▶ **Requirement**
Count up the lines below containing the word "width", and give the result with no other words.
··· Task material
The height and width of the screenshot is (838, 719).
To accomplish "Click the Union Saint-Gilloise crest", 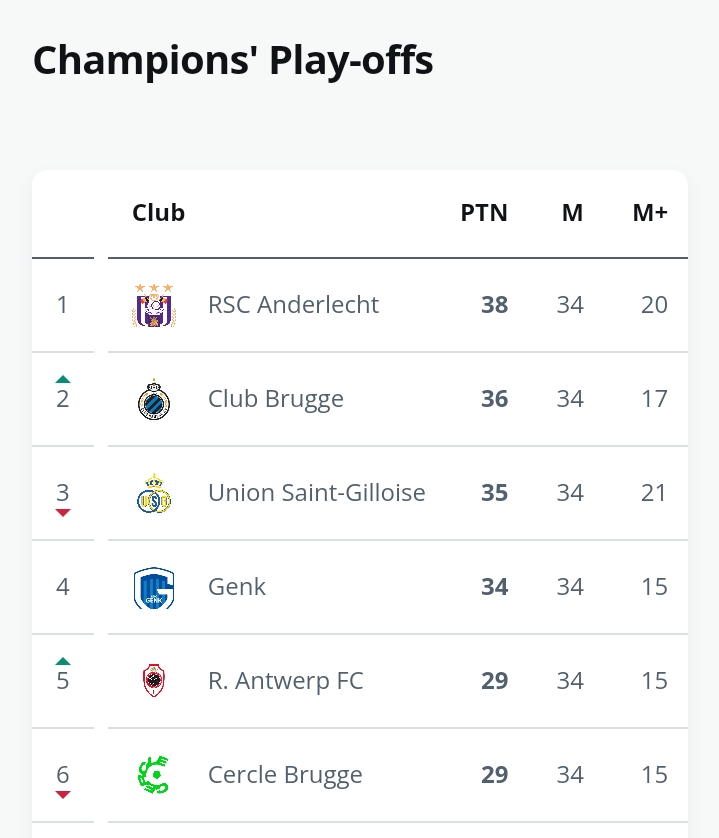I will coord(154,493).
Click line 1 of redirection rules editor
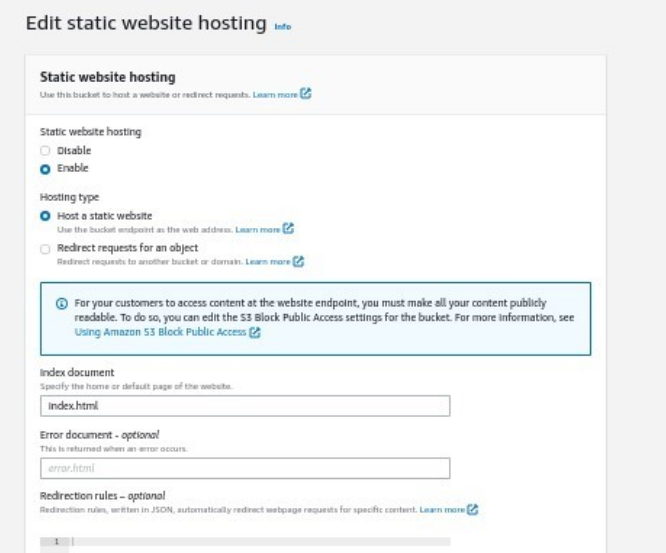Screen dimensions: 666x553 click(260, 542)
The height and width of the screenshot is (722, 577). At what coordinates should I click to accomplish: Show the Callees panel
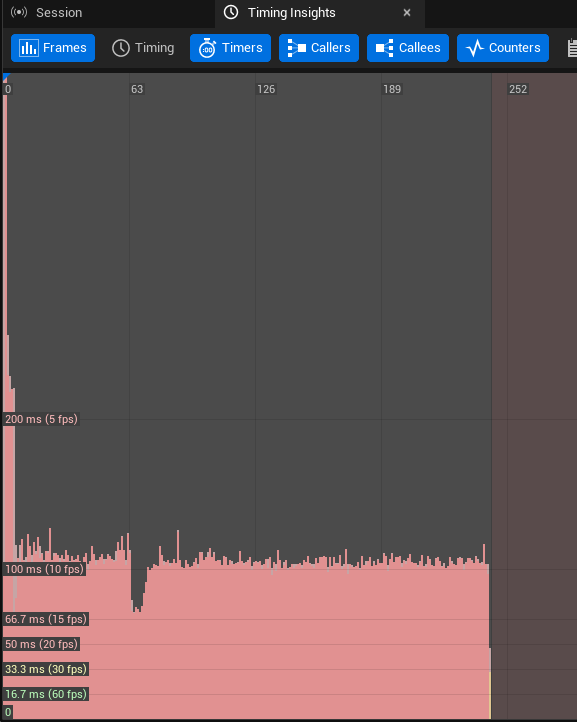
······
▶ **Your response**
2